I didn’t have any idea who he was talking about but it did all sound a bit exciting. Could they, whoever they were, do it? Could they catch up? We had around 6-7 minutes to wait for further clues and the anticipation of the crowd was building.
The tell-tale sounds started again. The helicopter, motorcycles, cars, cheers, this time really big cheers … yes! They’d caught up! One big mass whizzed by. The peloton had pulled the glory riders back in.
Knowledgeable Bike Man ran over to us again, “Did you see it? It looks like it’s on. The team is all lined up and Cavendish is tucked in.”
I, of course, hadn’t seen what he was talking about. I was still looking for the famous yellow jersey, to no avail. It all sounded good though and the crowd was very excited.
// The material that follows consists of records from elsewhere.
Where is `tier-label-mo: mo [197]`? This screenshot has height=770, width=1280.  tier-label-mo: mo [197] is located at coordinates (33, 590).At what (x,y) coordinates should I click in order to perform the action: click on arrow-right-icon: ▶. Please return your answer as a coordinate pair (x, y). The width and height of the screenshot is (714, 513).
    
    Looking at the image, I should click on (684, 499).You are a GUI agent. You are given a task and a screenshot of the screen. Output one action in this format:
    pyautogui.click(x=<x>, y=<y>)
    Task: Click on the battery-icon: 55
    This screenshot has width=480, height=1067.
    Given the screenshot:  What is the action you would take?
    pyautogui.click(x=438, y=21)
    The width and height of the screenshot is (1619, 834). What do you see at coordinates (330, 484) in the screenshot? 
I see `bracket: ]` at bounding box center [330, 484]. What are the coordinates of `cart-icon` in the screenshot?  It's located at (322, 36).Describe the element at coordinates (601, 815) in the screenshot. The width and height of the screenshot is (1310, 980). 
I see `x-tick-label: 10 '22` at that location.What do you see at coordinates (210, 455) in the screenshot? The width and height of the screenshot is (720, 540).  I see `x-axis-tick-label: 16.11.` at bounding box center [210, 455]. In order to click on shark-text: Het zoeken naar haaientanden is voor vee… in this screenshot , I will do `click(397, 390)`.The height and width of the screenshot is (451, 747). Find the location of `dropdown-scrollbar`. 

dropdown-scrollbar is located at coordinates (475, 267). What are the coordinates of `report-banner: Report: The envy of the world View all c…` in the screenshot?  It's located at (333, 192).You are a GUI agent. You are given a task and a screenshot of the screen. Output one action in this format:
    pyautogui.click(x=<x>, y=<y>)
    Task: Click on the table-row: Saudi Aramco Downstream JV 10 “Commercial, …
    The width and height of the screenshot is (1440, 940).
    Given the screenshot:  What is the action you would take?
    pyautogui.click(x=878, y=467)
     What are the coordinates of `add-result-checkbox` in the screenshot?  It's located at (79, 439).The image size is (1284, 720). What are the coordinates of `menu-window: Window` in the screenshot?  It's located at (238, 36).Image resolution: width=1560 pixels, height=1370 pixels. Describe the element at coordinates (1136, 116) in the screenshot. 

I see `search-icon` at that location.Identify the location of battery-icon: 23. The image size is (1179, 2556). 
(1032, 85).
That was the last pass before the inevitable sprint finish on the other side of the park. Everyone clutched their phones anxious for the result, then cheers all around. Knowledgeable Bike Man’s wife grabbed their baby out of the pram/stroller, “We won sweetie! We won!” and kissed him on his fluffy blond head.
Cavendish, the British guy had won. But he hadn’t won, the Australian guy had won. Wait, what? Knowledgeable Bike Man looked at me with pitying eyes and explained, “Cadel Evans from Australia won the tour, Cavendish won the stage.”
“Oh,” I said like it all made sense. And it kind of did, I guess.
Was is all worth it? What do you think? Just remember to bring your smart phone, good friends to laugh with and a picnic with a bottle of fiz.